» Task goal
Your reply should reproduce each line below exactly and carry none of the pictures.

[Records shown]

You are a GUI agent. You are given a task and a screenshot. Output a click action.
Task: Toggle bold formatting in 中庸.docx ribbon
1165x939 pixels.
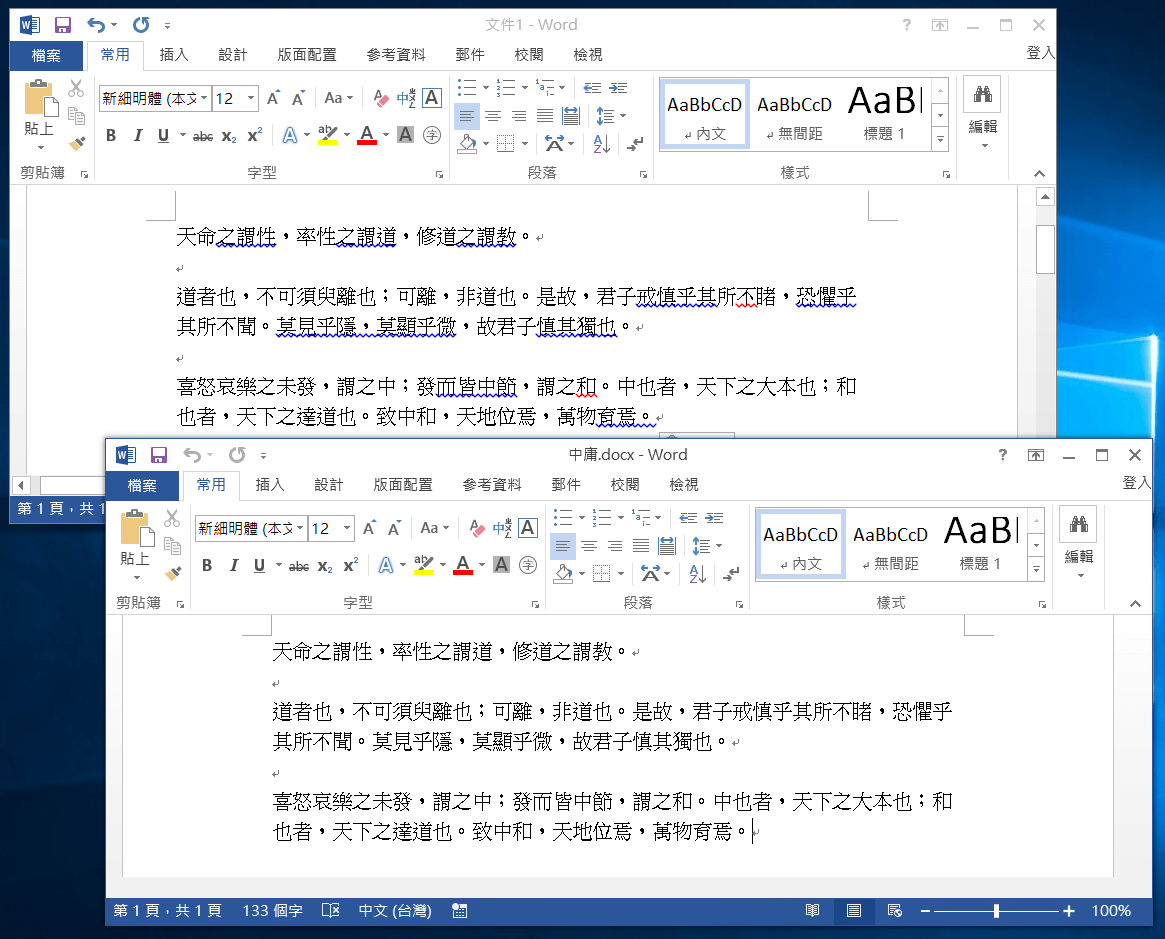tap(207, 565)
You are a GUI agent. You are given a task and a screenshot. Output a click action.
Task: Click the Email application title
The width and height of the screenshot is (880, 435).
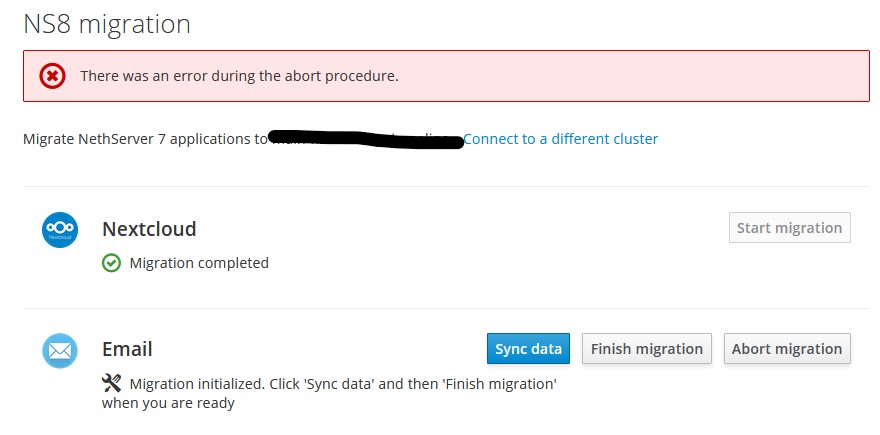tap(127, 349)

[/Records shown]

» Answer for the task
You are a GUI agent. You are given a task and a screenshot. Output a click action.
Task: Toggle bold formatting in 中庸.docx ribbon
1165x939 pixels.
tap(207, 565)
You are a GUI agent. You are given a task and a screenshot. Output a click action.
Task: Click the Email application title
The width and height of the screenshot is (880, 435).
tap(127, 349)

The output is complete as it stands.